Enjoying all that time in the water but feeling sore the next day? Or maybe you’re sitting at a computer for long hours, kicking goals at the expense of tight hips and hunched shoulders?
The hours you clock paddling, bottom turning, duck diving, (or maybe just sitting at your desk hunched over your computer), tend to put a lot of pressure in the shoulders, hips, quads, lower and upper back. (A.k.a areas surfers are notoriously tight in.)
Stretching before and after a session is an essential part of your surf routine. Increasing mobility and flexibility in key areas will prevent injuries that could potentially keep you out of the water
Give these five poses a try next time you’re feeling particularly sore after a surf session. Grab your yoga mat, some chilled tunes, and zone into your breath and how you’re feeling.

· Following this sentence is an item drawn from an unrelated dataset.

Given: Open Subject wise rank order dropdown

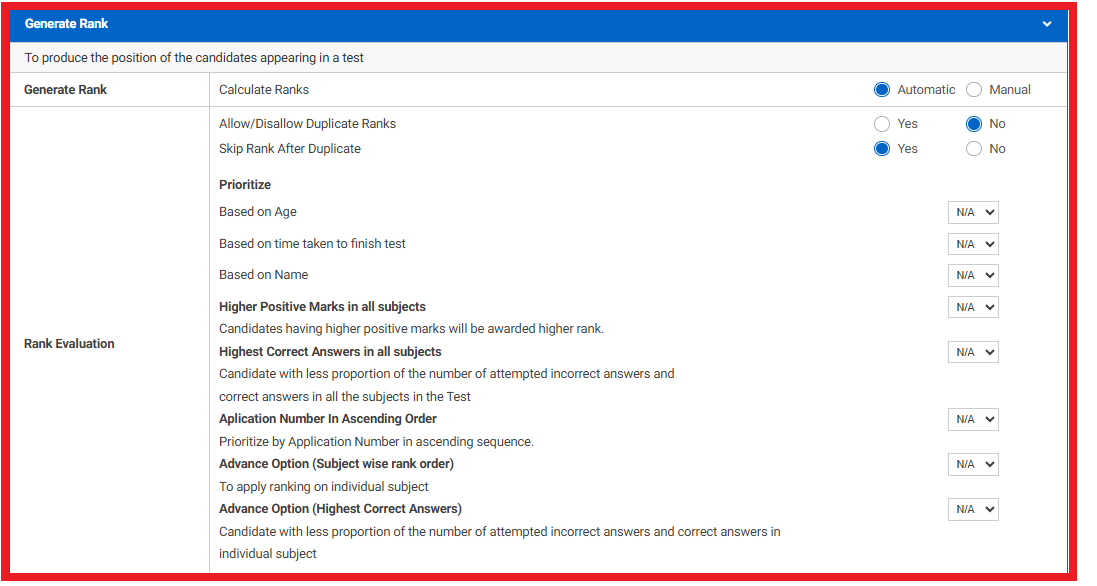Looking at the screenshot, I should pos(972,464).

Give each pose about five to ten breaths. Your muscles will send you a thank you note.
1. Half Pigeon
Stretches: Hips and glutes
From a downward dog, bring your right knee to your right wrist, right foot to left hip (Just imagine your leg is doing a figure “7” shape. Place a block under your right sitting bone if it’s too far off the mat.) Keep your right foot activated in this pose, and try to lengthen your torso forward towards the top of the mat as you exhale (think: Heart towards the toes!). Keep your hips square as best as you can. This pose may seem a bit intense to get into at first, so a modified version (and just as effective) is to lie on your back and cross your right ankle on top of your left knee, then thread your hand through your legs and grab hold of the back of your left thigh or shin. Whatever pose you choose, keep your foot flexed towards your face to protect your knee and ankle joint. Stay five to ten breaths then switch sides.
2. Extended Triangle Pose
Stretches: Side body, chest, shoulders, hamstrings, calves, hips and groin.

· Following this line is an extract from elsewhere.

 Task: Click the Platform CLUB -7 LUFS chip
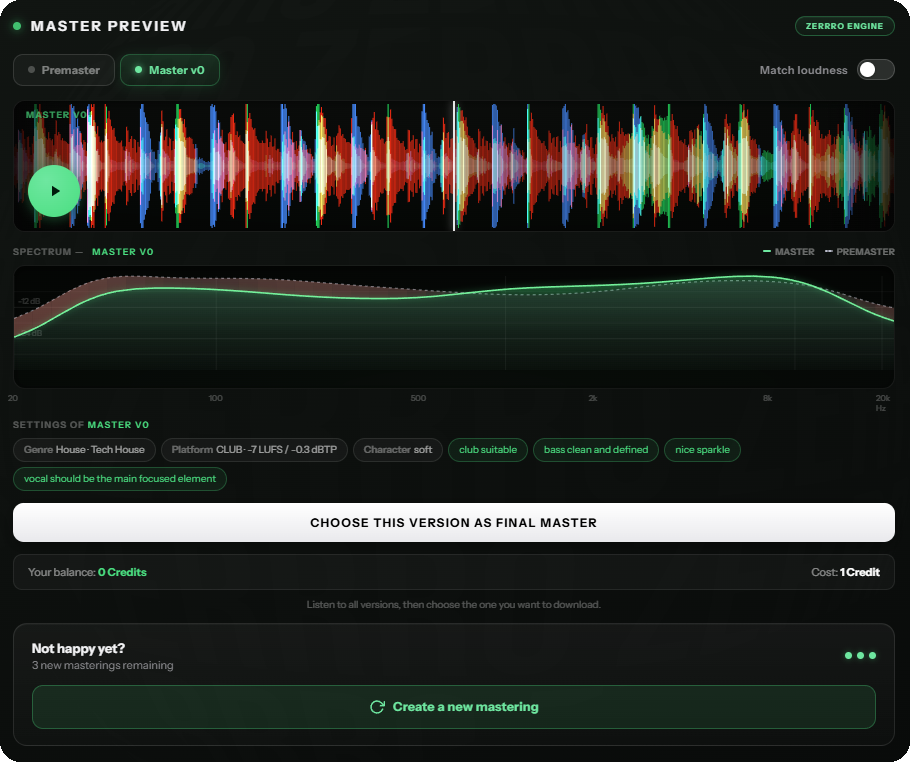[254, 450]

From a wide-legged stance with your feet parallel to one another, turn your front foot towards the top of the mat, so your toes are facing forward, and keep your back foot flat on the mat, with the outer seam of the foot pressing down firmly. Reach your arms out as if in warrior II, but keep your legs straight and slide your hips back towards your back leg. Reach forward with your front fingertips and start to lengthen your side body as you exhale, slowly reaching down to your ankles, a block or the ground. Start to open your heart and top arm up toward the ceiling, twisting from your torso. You should be feeling the stretch in the hamstring of your front leg and side body as your top hand is reaching up towards the ceiling and your feet are pressing firmly down into the mat. Hold for five breaths and switch sides.
3. Twisted Runner’s Lunge
Stretches: Quads, front hips, shoulders.
Runner’s lunge is a popular stretch with athletes since it targets the muscles that are most engaged when running, jumping or squatting. Another great hip opener, the runner’s lunge can double as a quad stretch if you choose to twist and grab hold of your back foot, or simply keep your back knee off the mat.

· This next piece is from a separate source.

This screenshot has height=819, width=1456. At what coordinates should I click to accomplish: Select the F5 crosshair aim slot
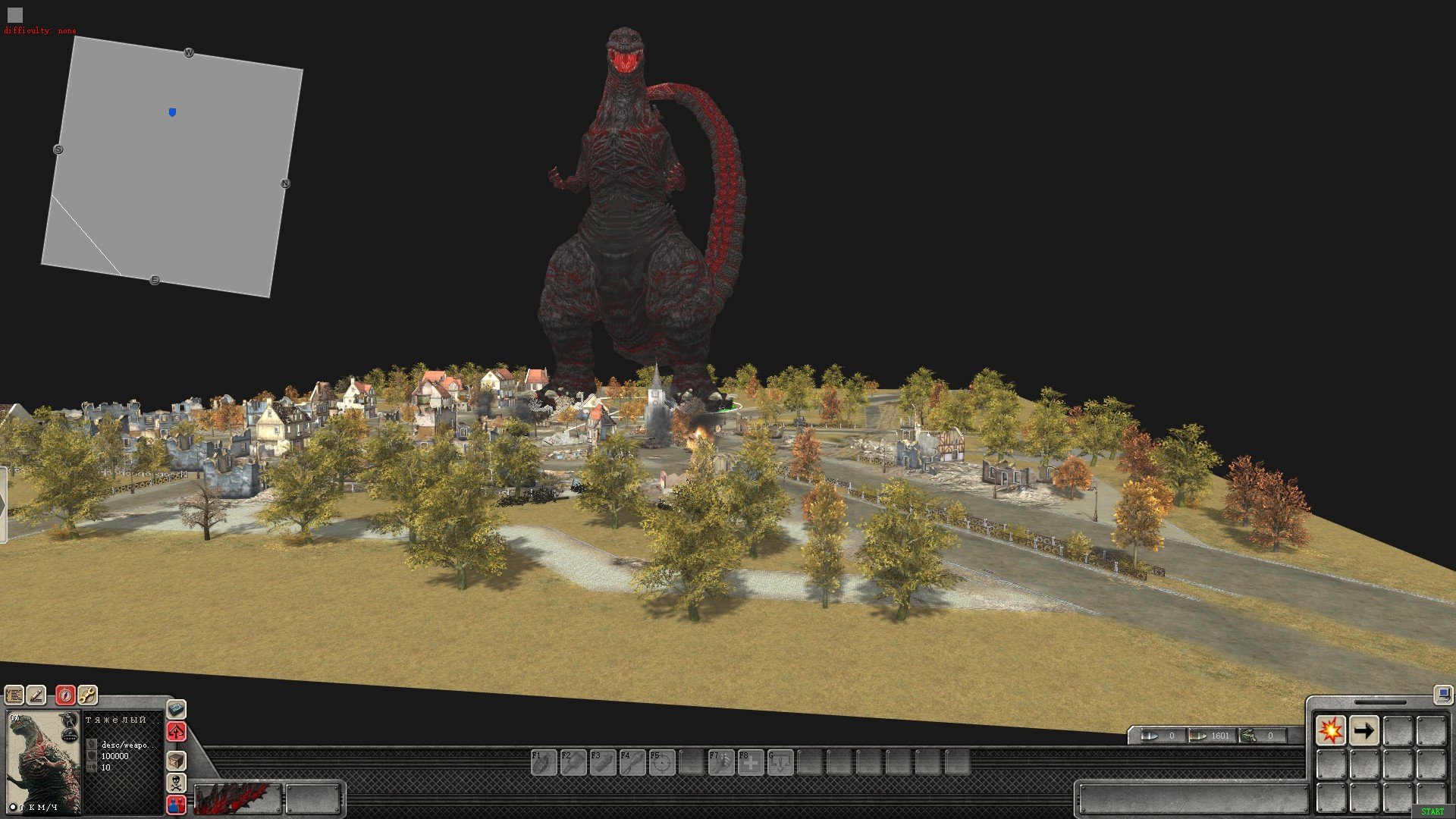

From a plank position, bring your right foot to the outside of your right hand and come onto the knife edge of your foot. Drop your back knee to the floor and from there start to lean into your hips. If this feels like enough of a stretch, then stay for five to ten breaths. To intensify and add in a quad stretch, twist to your right, grab hold of your left foot with your right hand. Start to gently pull your foot towards your glutes, being mindful of any pain or discomfort (always listen to your body and come out of a pose if it feels wrong!). Switch over to the other side.
4. Cow Face Pose With Eagle Arms
Stretches: Outer hips, glutes, upper back, triceps.
Cow face (or shoelace pose) can be quiet tricky if you are tight in the hips. It’s important not to force anything that doesn’t feel accessible in this pose, as it requires great mobility and flexibility in the hips and glutes. In a seated position, bring your right knee to stack on top of your left, with your sitting bones even on the ground. If the knees don’t align, simply extend the bottom leg out in front of you, or stagger your knees away from each other (They do not have to be directly on top of one another for you to feel this stretch). To add in the arm stretch, bring your right arm under your left, and wrap them around each other. Elbows are in line with your chin so you can feel the stretch in the rhomboids and upper back, as well as your triceps and arms. Hold five to ten breaths before switching over to the left side with your legs and arms.
Wide-Legged Forward Fold
Stretches: Hips, inner thighs, hamstrings, calves
Bring your feet into a wide stance on either side of your mat, about a foot wider than hip-width apart, or whatever is comfortable for you. Make sure your toes are facing towards each other, with your heels facing out. Hands on your hips, start to hinge forward at the waist, bowing forward until your hands and head are on the mat, or bring your hands to a block. You can widen your stance as necessary. Take five to ten breaths in this pose. Bonus: it also doubles as a great inner thigh and hamstring stretch, and if you interlace your hands behind your back, it’ll open up your shoulders!